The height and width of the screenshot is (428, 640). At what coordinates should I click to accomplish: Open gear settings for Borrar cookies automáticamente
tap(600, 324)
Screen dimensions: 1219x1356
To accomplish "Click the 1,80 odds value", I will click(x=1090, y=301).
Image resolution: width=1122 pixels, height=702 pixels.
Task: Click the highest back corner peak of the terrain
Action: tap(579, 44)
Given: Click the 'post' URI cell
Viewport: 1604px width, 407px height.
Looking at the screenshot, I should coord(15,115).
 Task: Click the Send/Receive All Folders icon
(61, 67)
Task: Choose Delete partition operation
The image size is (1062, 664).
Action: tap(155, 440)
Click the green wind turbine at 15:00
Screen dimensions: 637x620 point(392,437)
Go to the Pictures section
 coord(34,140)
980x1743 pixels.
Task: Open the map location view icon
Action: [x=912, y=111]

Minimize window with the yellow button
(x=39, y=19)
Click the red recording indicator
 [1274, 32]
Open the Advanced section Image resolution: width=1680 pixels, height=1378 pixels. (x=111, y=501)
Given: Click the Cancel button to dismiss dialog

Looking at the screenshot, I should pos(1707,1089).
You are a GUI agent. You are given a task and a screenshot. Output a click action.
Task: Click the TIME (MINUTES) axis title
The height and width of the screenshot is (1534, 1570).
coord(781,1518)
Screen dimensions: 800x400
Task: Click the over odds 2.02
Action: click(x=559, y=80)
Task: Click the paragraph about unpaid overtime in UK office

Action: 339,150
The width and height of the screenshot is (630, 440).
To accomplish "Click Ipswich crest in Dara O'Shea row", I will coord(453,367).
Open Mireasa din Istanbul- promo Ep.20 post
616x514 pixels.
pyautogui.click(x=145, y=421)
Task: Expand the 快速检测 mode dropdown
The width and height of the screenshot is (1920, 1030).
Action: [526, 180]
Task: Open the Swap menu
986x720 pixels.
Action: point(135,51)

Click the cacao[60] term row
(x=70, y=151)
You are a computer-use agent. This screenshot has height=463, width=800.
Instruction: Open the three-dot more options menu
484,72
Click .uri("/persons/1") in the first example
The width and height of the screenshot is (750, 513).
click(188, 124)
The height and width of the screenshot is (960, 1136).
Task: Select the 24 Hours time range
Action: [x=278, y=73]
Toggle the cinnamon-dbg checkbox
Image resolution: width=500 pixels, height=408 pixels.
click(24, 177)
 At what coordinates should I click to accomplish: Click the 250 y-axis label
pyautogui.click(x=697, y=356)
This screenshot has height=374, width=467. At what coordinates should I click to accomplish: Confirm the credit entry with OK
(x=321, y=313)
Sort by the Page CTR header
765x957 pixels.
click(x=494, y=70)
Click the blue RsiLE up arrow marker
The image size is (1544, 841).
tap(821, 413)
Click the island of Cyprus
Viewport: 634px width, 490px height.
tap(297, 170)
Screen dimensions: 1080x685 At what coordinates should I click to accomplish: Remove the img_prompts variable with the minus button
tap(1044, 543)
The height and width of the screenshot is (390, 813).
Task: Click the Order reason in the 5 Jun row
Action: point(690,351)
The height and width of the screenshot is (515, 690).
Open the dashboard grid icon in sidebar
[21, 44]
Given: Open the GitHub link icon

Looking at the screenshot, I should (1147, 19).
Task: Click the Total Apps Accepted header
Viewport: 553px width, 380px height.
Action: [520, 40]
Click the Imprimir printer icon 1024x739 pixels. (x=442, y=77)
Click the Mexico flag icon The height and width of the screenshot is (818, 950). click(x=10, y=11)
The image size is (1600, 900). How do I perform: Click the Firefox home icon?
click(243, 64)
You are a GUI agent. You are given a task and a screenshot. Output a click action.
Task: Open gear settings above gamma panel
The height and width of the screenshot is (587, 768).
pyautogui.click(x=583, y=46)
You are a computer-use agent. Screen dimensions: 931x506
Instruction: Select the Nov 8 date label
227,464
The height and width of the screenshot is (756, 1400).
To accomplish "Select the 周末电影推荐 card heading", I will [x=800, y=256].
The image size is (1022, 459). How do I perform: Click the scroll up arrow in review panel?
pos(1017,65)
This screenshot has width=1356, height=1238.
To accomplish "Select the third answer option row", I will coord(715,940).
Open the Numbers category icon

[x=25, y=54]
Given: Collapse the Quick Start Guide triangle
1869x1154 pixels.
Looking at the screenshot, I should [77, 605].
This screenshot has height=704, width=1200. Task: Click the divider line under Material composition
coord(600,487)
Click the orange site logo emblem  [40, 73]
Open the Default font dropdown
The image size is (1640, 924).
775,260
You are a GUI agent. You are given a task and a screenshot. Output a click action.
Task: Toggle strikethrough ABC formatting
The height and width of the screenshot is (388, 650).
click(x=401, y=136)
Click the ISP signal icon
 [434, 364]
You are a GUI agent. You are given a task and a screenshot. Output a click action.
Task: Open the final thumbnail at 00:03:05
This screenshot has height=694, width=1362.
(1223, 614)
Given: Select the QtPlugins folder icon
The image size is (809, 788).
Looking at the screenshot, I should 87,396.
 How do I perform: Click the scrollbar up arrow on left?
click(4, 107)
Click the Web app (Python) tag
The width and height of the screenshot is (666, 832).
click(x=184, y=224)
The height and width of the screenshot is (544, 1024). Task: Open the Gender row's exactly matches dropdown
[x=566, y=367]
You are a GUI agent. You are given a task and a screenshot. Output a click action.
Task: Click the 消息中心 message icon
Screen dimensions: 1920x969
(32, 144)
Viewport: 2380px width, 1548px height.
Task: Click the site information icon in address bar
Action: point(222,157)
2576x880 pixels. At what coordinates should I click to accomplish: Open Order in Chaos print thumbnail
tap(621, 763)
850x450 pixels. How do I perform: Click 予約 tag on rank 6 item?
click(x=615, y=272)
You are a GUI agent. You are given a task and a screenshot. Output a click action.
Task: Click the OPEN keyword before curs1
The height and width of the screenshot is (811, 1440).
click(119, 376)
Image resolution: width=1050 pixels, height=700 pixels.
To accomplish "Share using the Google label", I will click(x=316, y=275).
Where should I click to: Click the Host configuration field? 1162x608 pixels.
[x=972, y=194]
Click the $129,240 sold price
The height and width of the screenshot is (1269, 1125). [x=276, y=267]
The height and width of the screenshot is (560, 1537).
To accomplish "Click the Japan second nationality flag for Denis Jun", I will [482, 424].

____

Give back each record above exactly as written.

The height and width of the screenshot is (428, 640). At what coordinates should I click to accomplish: Open gear settings for Borrar cookies automáticamente
tap(600, 324)
Screen dimensions: 1219x1356
To accomplish "Click the 1,80 odds value", I will click(x=1090, y=301).
Image resolution: width=1122 pixels, height=702 pixels.
Task: Click the highest back corner peak of the terrain
Action: tap(579, 44)
Given: Click the 'post' URI cell
Viewport: 1604px width, 407px height.
Looking at the screenshot, I should coord(15,115).
 Task: Click the Send/Receive All Folders icon
(61, 67)
Task: Choose Delete partition operation
The image size is (1062, 664).
Action: tap(155, 440)
Click the green wind turbine at 15:00
Screen dimensions: 637x620 point(392,437)
Go to the Pictures section
 coord(34,140)
980x1743 pixels.
Task: Open the map location view icon
Action: [x=912, y=111]

Minimize window with the yellow button
(x=39, y=19)
Click the red recording indicator
 [1274, 32]
Open the Advanced section Image resolution: width=1680 pixels, height=1378 pixels. (x=111, y=501)
Given: Click the Cancel button to dismiss dialog

Looking at the screenshot, I should pos(1707,1089).
You are a GUI agent. You are given a task and a screenshot. Output a click action.
Task: Click the TIME (MINUTES) axis title
The height and width of the screenshot is (1534, 1570).
coord(781,1518)
Screen dimensions: 800x400
Task: Click the over odds 2.02
Action: click(x=559, y=80)
Task: Click the paragraph about unpaid overtime in UK office

Action: 339,150
The width and height of the screenshot is (630, 440).
To accomplish "Click Ipswich crest in Dara O'Shea row", I will coord(453,367).
Open Mireasa din Istanbul- promo Ep.20 post
616x514 pixels.
pyautogui.click(x=145, y=421)
Task: Expand the 快速检测 mode dropdown
The width and height of the screenshot is (1920, 1030).
Action: [526, 180]
Task: Open the Swap menu
986x720 pixels.
Action: point(135,51)

Click the cacao[60] term row
(x=70, y=151)
You are a computer-use agent. This screenshot has height=463, width=800.
Instruction: Open the three-dot more options menu
484,72
Click .uri("/persons/1") in the first example
The width and height of the screenshot is (750, 513).
click(188, 124)
The height and width of the screenshot is (960, 1136).
Task: Select the 24 Hours time range
Action: [x=278, y=73]
Toggle the cinnamon-dbg checkbox
Image resolution: width=500 pixels, height=408 pixels.
click(24, 177)
 At what coordinates should I click to accomplish: Click the 250 y-axis label
pyautogui.click(x=697, y=356)
This screenshot has height=374, width=467. At what coordinates should I click to accomplish: Confirm the credit entry with OK
(x=321, y=313)
Sort by the Page CTR header
765x957 pixels.
click(x=494, y=70)
Click the blue RsiLE up arrow marker
The image size is (1544, 841).
tap(821, 413)
Click the island of Cyprus
Viewport: 634px width, 490px height.
tap(297, 170)
Screen dimensions: 1080x685 At what coordinates should I click to accomplish: Remove the img_prompts variable with the minus button
tap(1044, 543)
The height and width of the screenshot is (390, 813).
Task: Click the Order reason in the 5 Jun row
Action: point(690,351)
The height and width of the screenshot is (515, 690).
Open the dashboard grid icon in sidebar
[21, 44]
Given: Open the GitHub link icon

Looking at the screenshot, I should (1147, 19).
Task: Click the Total Apps Accepted header
Viewport: 553px width, 380px height.
Action: [520, 40]
Click the Imprimir printer icon 1024x739 pixels. (x=442, y=77)
Click the Mexico flag icon The height and width of the screenshot is (818, 950). click(x=10, y=11)
The image size is (1600, 900). How do I perform: Click the Firefox home icon?
click(243, 64)
You are a GUI agent. You are given a task and a screenshot. Output a click action.
Task: Open gear settings above gamma panel
The height and width of the screenshot is (587, 768).
pyautogui.click(x=583, y=46)
You are a computer-use agent. Screen dimensions: 931x506
Instruction: Select the Nov 8 date label
227,464
The height and width of the screenshot is (756, 1400).
To accomplish "Select the 周末电影推荐 card heading", I will [x=800, y=256].
The image size is (1022, 459). How do I perform: Click the scroll up arrow in review panel?
pos(1017,65)
This screenshot has width=1356, height=1238.
To accomplish "Select the third answer option row", I will coord(715,940).
Open the Numbers category icon

[x=25, y=54]
Given: Collapse the Quick Start Guide triangle
1869x1154 pixels.
Looking at the screenshot, I should [77, 605].
This screenshot has height=704, width=1200. Task: Click the divider line under Material composition
coord(600,487)
Click the orange site logo emblem  [40, 73]
Open the Default font dropdown
The image size is (1640, 924).
775,260
You are a GUI agent. You are given a task and a screenshot. Output a click action.
Task: Toggle strikethrough ABC formatting
The height and width of the screenshot is (388, 650).
click(x=401, y=136)
Click the ISP signal icon
 [434, 364]
You are a GUI agent. You are given a task and a screenshot. Output a click action.
Task: Open the final thumbnail at 00:03:05
This screenshot has height=694, width=1362.
(1223, 614)
Given: Select the QtPlugins folder icon
The image size is (809, 788).
Looking at the screenshot, I should 87,396.
 How do I perform: Click the scrollbar up arrow on left?
click(4, 107)
Click the Web app (Python) tag
The width and height of the screenshot is (666, 832).
click(x=184, y=224)
The height and width of the screenshot is (544, 1024). Task: Open the Gender row's exactly matches dropdown
[x=566, y=367]
You are a GUI agent. You are given a task and a screenshot. Output a click action.
Task: Click the 消息中心 message icon
Screen dimensions: 1920x969
(32, 144)
Viewport: 2380px width, 1548px height.
Task: Click the site information icon in address bar
Action: point(222,157)
2576x880 pixels. At what coordinates should I click to accomplish: Open Order in Chaos print thumbnail
tap(621, 763)
850x450 pixels. How do I perform: Click 予約 tag on rank 6 item?
click(x=615, y=272)
You are a GUI agent. You are given a task and a screenshot. Output a click action.
Task: Click the OPEN keyword before curs1
The height and width of the screenshot is (811, 1440).
click(119, 376)
Image resolution: width=1050 pixels, height=700 pixels.
To accomplish "Share using the Google label", I will click(x=316, y=275).
Where should I click to: Click the Host configuration field? 1162x608 pixels.
[x=972, y=194]
Click the $129,240 sold price
The height and width of the screenshot is (1269, 1125). [x=276, y=267]
The height and width of the screenshot is (560, 1537).
To accomplish "Click the Japan second nationality flag for Denis Jun", I will [482, 424].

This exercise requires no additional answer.